Furniture masters teach inmates lessons about art, craft and life.

By: Debbie Hagan

WHEN TERRY MOORE, fine furniture maker in northern New Hampshire, picked up the phone in March 2009, he didn’t expect to hear, “Hi, this is Donny. I’ve been released.” The voice belonged to Donald Briere, and Moore instantly pictured the man in the State Prison for Men in Concord, standing in a blizzard of wood chips, pressing into the wood lathe, creating vases made from thousands of wood pieces.

“Come see me,” said Moore, a soft-spoken guy with a slight lilt of Welsh. He and Tom McLaughlin run the Prison Outreach Program for the New Hampshire Furniture Masters Association (NHFMA) in Concord prison.

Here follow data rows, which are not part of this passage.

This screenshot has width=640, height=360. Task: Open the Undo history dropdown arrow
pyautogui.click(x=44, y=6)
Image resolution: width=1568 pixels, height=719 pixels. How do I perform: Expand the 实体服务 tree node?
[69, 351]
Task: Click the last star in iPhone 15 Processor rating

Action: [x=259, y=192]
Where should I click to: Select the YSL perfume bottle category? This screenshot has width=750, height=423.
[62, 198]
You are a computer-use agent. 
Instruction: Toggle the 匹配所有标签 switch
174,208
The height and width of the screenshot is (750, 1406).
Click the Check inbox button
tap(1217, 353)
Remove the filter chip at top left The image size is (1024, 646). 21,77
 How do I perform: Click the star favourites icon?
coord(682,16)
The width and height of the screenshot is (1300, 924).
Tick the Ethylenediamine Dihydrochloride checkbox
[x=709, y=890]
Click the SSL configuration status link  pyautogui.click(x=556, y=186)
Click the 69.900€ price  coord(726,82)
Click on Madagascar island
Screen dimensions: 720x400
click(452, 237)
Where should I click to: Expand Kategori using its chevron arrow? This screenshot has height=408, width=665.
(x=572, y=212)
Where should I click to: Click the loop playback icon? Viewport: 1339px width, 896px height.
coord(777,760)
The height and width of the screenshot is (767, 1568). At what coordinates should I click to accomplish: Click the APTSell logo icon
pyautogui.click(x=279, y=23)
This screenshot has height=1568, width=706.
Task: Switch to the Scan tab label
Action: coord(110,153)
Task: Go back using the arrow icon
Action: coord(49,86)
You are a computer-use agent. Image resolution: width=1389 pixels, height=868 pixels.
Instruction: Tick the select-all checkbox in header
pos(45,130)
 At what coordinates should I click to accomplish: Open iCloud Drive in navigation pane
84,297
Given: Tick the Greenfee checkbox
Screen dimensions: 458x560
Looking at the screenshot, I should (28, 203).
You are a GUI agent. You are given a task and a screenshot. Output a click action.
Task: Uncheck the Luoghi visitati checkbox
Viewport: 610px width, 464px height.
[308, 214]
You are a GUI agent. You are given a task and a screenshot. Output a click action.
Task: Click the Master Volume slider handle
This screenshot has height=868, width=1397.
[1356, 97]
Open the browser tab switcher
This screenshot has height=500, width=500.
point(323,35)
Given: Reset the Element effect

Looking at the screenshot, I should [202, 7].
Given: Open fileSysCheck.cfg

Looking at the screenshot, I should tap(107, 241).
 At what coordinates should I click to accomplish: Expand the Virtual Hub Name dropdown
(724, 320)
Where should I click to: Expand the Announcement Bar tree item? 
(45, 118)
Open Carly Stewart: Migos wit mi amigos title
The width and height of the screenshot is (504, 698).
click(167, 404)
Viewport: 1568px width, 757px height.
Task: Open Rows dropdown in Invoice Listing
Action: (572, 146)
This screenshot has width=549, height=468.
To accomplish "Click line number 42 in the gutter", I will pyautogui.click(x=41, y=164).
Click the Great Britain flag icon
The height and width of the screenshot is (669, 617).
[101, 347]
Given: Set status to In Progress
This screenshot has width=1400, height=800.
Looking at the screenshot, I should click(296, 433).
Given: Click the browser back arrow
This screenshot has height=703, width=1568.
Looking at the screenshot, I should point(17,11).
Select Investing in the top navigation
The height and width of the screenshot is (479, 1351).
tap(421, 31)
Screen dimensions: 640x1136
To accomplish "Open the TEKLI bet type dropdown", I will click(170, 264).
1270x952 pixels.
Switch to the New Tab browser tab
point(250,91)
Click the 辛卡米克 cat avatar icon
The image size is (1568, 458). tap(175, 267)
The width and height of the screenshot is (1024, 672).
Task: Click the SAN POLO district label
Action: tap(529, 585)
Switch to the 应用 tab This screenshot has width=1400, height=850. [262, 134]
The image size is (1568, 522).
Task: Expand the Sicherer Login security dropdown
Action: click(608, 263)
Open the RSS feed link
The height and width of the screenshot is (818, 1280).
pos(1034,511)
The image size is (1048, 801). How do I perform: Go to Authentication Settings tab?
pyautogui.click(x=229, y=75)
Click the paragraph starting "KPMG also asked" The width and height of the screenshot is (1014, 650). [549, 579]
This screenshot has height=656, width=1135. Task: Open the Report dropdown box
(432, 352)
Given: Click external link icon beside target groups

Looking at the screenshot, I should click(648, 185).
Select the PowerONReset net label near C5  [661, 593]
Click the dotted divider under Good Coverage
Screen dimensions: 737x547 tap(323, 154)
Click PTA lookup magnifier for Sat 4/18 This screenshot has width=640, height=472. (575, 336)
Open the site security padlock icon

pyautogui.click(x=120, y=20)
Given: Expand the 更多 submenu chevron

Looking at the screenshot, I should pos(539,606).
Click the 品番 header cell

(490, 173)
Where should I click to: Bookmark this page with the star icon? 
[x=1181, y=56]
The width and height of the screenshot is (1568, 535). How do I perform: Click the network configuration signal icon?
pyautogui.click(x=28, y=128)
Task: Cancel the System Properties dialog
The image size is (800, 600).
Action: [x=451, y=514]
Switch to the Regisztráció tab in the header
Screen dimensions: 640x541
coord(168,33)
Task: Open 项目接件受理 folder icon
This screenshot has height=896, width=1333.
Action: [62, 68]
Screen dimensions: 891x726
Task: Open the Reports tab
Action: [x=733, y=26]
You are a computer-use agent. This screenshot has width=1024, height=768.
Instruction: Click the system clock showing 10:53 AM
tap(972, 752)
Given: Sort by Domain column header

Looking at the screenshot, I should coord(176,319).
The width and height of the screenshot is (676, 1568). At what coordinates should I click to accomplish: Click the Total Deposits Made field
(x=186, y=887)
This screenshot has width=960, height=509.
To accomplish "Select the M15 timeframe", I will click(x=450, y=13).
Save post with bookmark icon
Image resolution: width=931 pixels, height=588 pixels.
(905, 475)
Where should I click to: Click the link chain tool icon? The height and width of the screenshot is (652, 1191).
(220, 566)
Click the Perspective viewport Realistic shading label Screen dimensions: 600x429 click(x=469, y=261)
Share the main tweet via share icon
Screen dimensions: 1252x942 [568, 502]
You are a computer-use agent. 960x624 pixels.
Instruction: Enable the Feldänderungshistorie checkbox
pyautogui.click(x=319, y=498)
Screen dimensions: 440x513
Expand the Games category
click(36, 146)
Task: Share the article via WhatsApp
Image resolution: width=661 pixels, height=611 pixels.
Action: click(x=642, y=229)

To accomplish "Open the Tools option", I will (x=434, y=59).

Meeting at a local diner, Briere explained he was living with his parents, buying tools off Craigslist, and making wood vases on a small lathe with a bad bearing. It sounded, to Moore, like a tough start—trying to create large, quality vases on a small, defective machine. He encouraged Briere to sign up for the Annual Craftsmen’s Fair, held every August at Mount Sunapee Resort in Newbury, NH, which draws 35,000 people. He thought the nine-day fair would be a good place for him to sell vases.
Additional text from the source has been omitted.